The Polish capital intends to convert the challenge of climate change into an opportunity to develop its public infrastructure and transport system.
Warsaw has joined the Race to Zero campaign that aims to eliminate carbon emissions by 2050. At the same time, it will adopt a climate action plan to reduce its greenhouse gas emissions by 40% by 2030 (compared to 2007).
Jacek Kisiel, deputy director of the ‘air and climate’ department, acknowledges: ‘Our determination to decarbonise is hindered by the cost of modernising buildings and short-sighted policies, which have stalled investment in wind and solar power.’
Reversing the trend
The city’s greatest handicap is no doubt its dependence on coal and gas. According to the European Bank for Reconstruction and Development, coal accounts for over 80% of Poland’s primary energy supply. ‘Warsaw will not be able to reach net zero before 2040, because the two power plants that supply it with energy run on fossil fuels,’ Kisiel admits.
To overcome this, the city will introduce new building standards making heat pumps and photovoltaic panels compulsory in all new public buildings. One major caveat, however, is that the city council will not be able to impose them on the private sector. The city does, however, offer subsidies to private owners who wish to install these technologies or switch to electric cars.
A new transport policy
Warsaw suffers from recurrent traffic jams, poor air quality and a lack of parking spaces. MaaS (Mobility as a Service) technology is a possible solution to these problems, claims transport economist Jana Pieriegud. MaaS makes it possible to use a digital platform to plan, reserve and pay an intermodal journey (in other words, using several means of transport). In Warsaw, it is provided by two fiercely competitive operators: Vooom and Take&Drive.

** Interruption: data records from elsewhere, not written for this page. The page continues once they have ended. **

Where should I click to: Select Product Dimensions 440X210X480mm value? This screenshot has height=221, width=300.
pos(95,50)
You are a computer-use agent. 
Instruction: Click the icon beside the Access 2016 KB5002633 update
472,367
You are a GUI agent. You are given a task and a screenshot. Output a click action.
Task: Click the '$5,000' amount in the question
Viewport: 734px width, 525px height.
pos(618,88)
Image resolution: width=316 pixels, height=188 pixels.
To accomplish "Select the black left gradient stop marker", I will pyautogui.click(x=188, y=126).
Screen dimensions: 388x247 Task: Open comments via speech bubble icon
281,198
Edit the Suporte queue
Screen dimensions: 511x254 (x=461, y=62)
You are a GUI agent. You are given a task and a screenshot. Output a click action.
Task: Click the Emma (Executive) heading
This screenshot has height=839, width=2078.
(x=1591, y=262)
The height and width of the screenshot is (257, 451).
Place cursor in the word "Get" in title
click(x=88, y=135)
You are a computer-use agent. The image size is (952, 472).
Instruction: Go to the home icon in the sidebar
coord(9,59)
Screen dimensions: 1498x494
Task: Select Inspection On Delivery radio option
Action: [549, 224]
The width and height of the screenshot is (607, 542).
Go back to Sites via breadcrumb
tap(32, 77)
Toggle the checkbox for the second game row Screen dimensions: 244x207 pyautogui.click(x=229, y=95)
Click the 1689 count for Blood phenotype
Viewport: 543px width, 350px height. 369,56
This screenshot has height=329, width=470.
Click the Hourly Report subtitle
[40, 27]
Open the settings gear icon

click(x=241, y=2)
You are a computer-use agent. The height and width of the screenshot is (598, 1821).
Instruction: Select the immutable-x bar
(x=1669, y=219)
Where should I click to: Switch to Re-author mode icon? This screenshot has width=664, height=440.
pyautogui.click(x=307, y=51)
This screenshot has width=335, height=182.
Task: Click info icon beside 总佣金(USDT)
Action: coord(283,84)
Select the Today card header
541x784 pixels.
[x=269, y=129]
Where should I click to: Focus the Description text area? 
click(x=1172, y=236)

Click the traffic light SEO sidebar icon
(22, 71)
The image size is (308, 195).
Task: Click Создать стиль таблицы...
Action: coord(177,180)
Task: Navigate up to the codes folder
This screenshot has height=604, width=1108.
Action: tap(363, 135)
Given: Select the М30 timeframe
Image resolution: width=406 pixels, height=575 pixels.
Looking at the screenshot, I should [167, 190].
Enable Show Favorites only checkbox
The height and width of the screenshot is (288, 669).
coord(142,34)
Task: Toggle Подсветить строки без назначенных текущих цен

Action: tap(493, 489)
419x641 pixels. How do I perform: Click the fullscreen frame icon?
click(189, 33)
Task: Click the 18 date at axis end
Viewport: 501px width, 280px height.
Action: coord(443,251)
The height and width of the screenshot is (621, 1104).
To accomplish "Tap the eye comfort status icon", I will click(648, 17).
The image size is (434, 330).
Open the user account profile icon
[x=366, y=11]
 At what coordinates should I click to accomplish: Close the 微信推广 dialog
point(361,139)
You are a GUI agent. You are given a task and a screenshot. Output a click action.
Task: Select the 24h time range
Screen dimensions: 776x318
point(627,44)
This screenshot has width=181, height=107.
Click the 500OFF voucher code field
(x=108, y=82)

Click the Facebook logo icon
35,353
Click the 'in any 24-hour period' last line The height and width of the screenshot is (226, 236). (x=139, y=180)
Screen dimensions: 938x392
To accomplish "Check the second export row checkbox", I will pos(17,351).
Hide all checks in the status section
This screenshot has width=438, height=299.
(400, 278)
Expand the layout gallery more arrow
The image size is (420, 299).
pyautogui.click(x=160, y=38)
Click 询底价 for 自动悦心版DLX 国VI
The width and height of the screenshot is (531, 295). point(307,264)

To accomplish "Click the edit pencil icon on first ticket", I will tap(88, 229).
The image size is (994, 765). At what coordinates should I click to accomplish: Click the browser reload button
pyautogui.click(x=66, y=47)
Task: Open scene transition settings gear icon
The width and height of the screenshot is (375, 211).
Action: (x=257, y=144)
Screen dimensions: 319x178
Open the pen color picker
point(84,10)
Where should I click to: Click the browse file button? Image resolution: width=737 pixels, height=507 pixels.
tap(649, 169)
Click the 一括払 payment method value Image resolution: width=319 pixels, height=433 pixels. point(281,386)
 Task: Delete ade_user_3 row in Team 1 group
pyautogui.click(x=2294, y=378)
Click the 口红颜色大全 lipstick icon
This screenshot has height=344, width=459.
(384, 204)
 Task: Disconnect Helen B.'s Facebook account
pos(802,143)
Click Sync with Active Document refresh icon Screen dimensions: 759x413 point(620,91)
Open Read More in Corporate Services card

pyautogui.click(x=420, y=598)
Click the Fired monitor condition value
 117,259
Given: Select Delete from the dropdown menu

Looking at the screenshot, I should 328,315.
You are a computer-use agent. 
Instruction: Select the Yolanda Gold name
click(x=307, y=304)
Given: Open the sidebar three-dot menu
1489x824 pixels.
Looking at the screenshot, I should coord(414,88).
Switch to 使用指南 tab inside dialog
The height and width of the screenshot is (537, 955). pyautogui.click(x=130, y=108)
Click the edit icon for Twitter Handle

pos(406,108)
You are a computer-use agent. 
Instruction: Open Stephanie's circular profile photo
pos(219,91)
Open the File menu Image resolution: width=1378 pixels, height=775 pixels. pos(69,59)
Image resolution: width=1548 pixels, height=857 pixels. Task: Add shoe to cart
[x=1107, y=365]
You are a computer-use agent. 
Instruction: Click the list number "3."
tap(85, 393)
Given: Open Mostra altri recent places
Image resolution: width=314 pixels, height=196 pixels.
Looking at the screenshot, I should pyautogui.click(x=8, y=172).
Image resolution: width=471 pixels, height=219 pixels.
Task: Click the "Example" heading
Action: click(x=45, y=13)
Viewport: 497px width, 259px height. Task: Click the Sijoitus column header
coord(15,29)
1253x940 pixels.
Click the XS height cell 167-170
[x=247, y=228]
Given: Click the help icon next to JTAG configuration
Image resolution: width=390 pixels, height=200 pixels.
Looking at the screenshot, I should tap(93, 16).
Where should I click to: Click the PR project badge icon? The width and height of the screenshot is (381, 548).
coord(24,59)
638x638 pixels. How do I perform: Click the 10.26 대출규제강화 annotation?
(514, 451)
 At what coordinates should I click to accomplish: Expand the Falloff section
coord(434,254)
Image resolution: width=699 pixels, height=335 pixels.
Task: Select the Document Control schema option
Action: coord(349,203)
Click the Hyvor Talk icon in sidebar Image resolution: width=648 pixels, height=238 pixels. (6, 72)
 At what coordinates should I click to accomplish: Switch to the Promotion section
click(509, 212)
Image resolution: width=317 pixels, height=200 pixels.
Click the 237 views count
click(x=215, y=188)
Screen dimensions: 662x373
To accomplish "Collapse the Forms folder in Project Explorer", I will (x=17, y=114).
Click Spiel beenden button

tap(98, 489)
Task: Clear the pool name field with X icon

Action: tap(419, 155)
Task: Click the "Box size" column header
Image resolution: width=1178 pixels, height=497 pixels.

This rivalry is not the only obstacle to MaaS. ‘Many Warsaw residents are highly attached to their private cars, and many are not aware that these platforms exist due to a lack of public support,’ regrets Dr Pieriegud.
As for public transport, the city’s fleet of diesel buses is gradually being replaced by electric ones, which currently account for 11% of the 160 buses in circulation. ‘While Warsaw is well serviced within the city limits, the situation becomes more complicated further away from the city centre,’ admits Tamas Dombi, director of the city’s traffic management department.
Although Warsaw is lagging behind other European capitals in terms of climate action, its leaders are determined to catch up. ‘The will is there, but patience, determination, money and knowledge are needed to overcome our difficulties on the way to decarbonisation.’ Liszka-Dobrowolska, CEO of Climate Strategies Poland concludes.